Among her responsibilities were teaching drama, dance and arts and craft classes, directing all athletic activities for girls, and putting on plays and pageants. The previous year she had also managed boys athletic activities developing “proficiency in boxing and football that surprised even herself” the Tribune reported. The paper continued that “almost to her regret,” a man had then been brought in to look after the boys and young men. In between all this she “listens to all the troubles that everybody tells her…and never turns a hair through it all.” The Tribune also praised the “Logan Park spirit” she had instilled noting that “the children have come to feel that the place belongs to them and they look over a newcomer with stern eyes. He has to measure up to what they think is proper Logan Park behavior.”
Dietz’s work with pageants and performances at Logan Park led to her being handed responsibility for the citywide playground pageants staged at Lyndale Park at the end of each summer.

The first playground pageant on the hill above the Rose Garden at Lyndale Park attracted a crowd estimated at 10,000. (1918 Annual Report, Minneapolis Board of Park Commissioners)
The first two pageants, “Mother Goose” in 1918 and “The Pied Piper” in 1919, were directed by Julia Beckman, a teacher at North High School, but from 1920 Dietz wrote and directed the playground pageants as they became one of the highlights of the summer playground program. Children from every Minneapolis park were involved in creating costumes and props for the program. Up to 1,500 children appeared in the pageants each year which were staged on the hill overlooking the Rose Garden in Lyndale Park. The two-night performances were attended by up to 40,000 people. The popularity of the pageants caused the park board to consider more than once (first in 1930) the construction of an amphitheater on the site. Except for a brief hiatus during the Depression, the pageants continued through 1941. The pageant was incorporated into the Aquatennial in 1940, the first year of that celebration. With the ascendancy of the Aquatennial, and with the nation at war, the pageant was discontinued a year later.
The pageants were original scripts written by Dietz.
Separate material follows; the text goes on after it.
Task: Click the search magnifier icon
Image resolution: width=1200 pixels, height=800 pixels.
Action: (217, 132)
While she created small roles in her pageants for park commissioners, she never allowed commissioners to have speaking parts. After her second pageant in 1921, “Weaver of Dreams,” Dietz asked the park board to allow her to retain copyright of the pageant scripts. The park board agreed that she could retain those copyrights as her personal property. (I have seen no indication that Dietz ever licensed those or subsequent scripts for performances by others.)
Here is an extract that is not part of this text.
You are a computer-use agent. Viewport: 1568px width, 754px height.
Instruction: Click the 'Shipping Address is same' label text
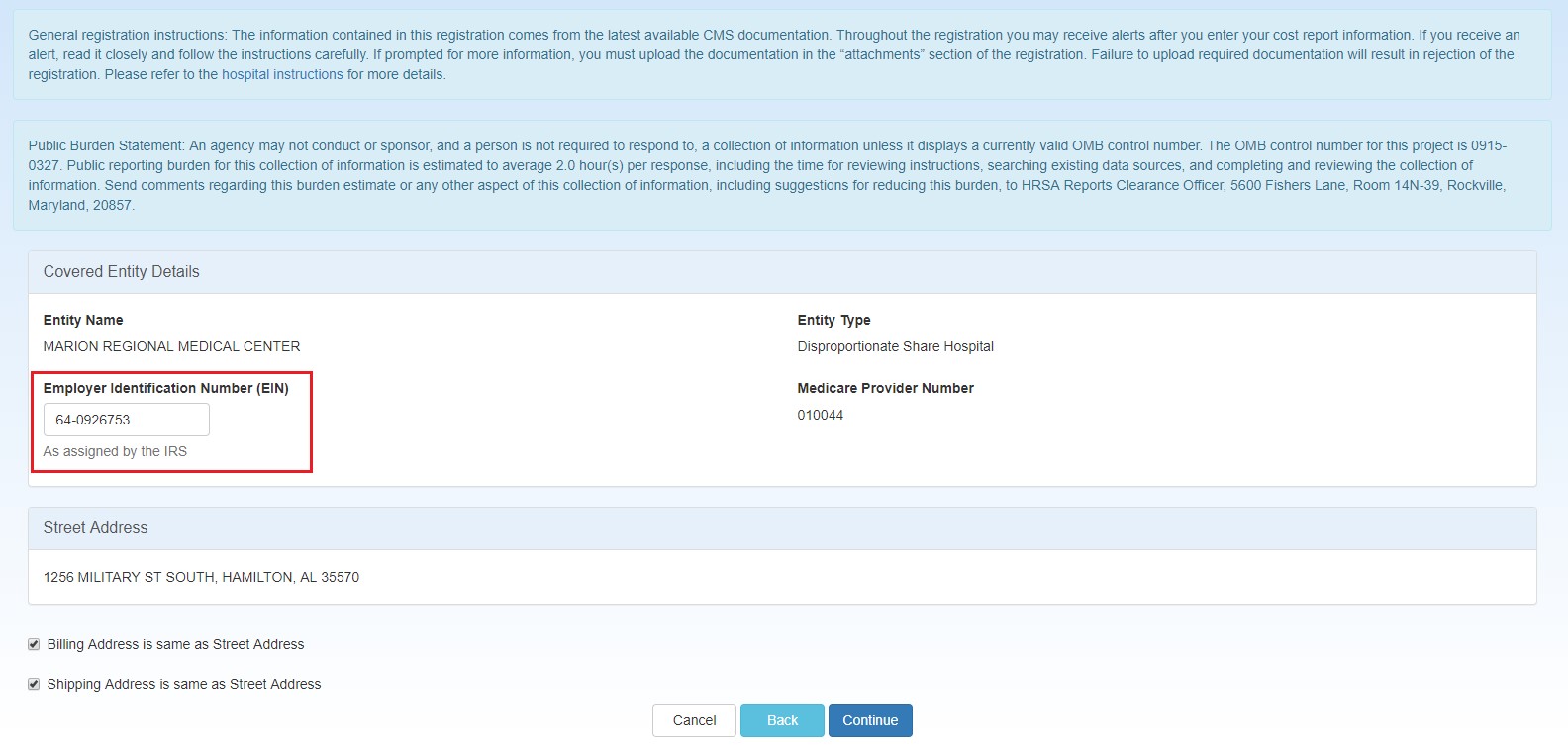[x=184, y=684]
I recently found in a scrapbook kept by Victor Gallant evidence that Dietz had a background in theater as a performer before she worked for the park board. I had found an item in park board proceedings that Dietz requested a leave of absence for a week in the 1920s to attend a dance workshop in New York at her own expense, which was granted by the board. From that reference I knew Dietz had an interest in dance beyond the classes she taught at Logan Park and the dances she had incorporated into her pageant scripts. But the undated newspaper clip that appeared at the time of her 40th anniversary of employment with the park board (her last year), mentions her own theater performances as a girl.
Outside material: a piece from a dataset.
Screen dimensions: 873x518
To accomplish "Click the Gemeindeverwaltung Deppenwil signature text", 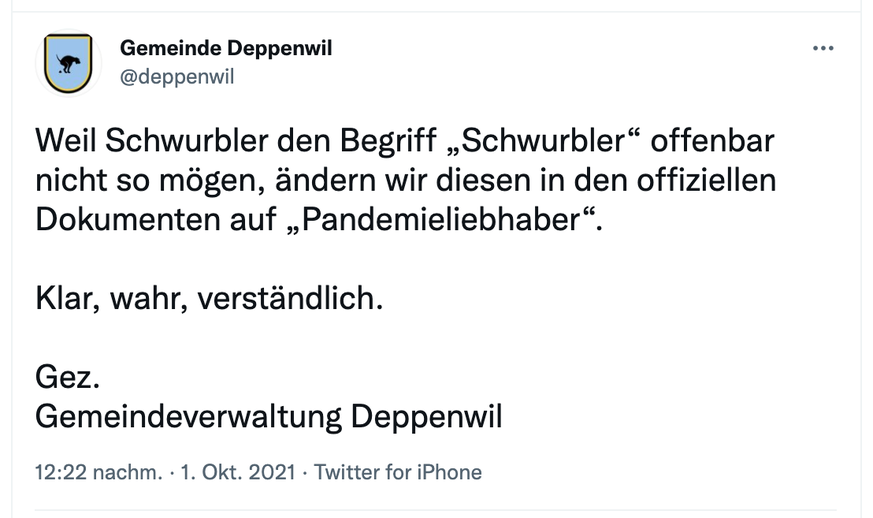I will (x=269, y=417).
![dietz 002[1]](https://minneapolisparkhistory.com/wp-content/uploads/2011/03/dietz-0021.jpg?w=480&h=330)
Alice Dietz in 1957 near the time of her retirement and as a child actor, from an undated newspaper clip.
As the Director of Community Centers in Minneapolis parks, Dietz played a central role in the redefinition of recreation in the park context. The range of activities and classes offered at Logan Park was unprecedented in Minneapolis. In addition to expanding the range of activities provided for both children and adults, Dietz oversaw the conversion in 1922 of the large social room at Logan Park into a gymnasium for sports. The other recreation centers in Minneapolis at that time were little more than warming houses for skaters. They were later criticized by a national park expert as too big for warming houses and too small for anything else. (Weir Report, 1944.) Despite the phenomenal popularity of Logan Park under Dietz’s direction, the park board did not build another similar facility until the 1960s. Perhaps park commissioners feared that while they could replicate the field house they could not replicate Dietz.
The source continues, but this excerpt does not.